It was supposed to be professional. Never personal. But that had been before the notes had started appearing at the scenes, written in perfect English and often proper beneath spent rifle casings.

After an assassination that took an innocent life: “I’m sorry about that bystander. But history will remember them now, when they would have been anonymous.”

After killing an opposition politician in a pet store: “That parakeet will be singing a very different tune from now on, eh?”

Each time, the assassin from the Other Side had escaped, leaving the counter-assassin from This Side to fume at the notes, at the bravado hinted at by them. But not this time.

The Other Side had gotten tired of their assassin, it seemed. They expected excellence but not bravado, and perhaps they feared that their trigger finger was getting out of control. So they let it slip to This Side when and where their agent would be.

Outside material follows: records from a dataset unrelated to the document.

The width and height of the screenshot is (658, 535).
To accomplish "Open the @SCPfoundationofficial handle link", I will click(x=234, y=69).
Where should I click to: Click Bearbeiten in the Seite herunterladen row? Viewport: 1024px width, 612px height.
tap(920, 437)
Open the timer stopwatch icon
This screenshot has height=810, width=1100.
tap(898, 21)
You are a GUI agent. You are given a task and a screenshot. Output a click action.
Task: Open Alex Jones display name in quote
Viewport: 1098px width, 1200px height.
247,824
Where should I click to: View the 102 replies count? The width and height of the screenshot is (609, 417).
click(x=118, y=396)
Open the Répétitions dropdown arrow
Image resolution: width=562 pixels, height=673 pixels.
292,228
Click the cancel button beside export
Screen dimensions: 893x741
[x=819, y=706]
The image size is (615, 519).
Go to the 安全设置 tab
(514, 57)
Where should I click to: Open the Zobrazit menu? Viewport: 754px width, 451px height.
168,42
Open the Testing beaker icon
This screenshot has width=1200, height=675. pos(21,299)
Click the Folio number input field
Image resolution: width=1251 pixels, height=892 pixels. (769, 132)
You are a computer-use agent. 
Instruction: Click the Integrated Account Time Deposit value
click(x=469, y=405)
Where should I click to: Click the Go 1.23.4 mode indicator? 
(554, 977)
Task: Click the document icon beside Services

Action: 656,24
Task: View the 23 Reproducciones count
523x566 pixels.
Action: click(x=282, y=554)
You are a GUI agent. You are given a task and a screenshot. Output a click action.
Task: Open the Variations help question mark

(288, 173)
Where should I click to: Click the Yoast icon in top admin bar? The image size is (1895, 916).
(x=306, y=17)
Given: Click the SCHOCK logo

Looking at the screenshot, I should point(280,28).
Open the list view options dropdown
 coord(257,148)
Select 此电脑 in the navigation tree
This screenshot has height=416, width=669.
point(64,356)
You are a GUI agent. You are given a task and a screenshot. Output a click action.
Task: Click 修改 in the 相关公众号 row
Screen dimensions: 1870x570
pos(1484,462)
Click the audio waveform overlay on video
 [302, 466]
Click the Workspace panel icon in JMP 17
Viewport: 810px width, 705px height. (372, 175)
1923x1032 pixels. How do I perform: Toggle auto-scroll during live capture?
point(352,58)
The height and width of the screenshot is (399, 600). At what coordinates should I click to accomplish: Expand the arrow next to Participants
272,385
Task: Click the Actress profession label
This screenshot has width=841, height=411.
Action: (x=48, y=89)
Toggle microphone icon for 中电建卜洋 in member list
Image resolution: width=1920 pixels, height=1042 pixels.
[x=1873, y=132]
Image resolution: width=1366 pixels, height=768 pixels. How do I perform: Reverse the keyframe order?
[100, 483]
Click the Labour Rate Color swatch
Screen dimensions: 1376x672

The assassin slipped into the cathedral, a demon among the faithful on Ash Wednesday. Their target was a clergyman, an outspoken opponent of a regime with which the Other Side was very friendly. They didn’t particularly care if he lived or died, so long as This Side took the assassin down.

Like the hammer of destiny, the counter-assassin from This Side followed. The enemy was in a sniper’s nest in the attic, her high heels set to one side for a quick getaway.

But something unexpected happened next. Not a single gunshot, as the Other Side had hoped. But, rather, an embrace, as old friends might.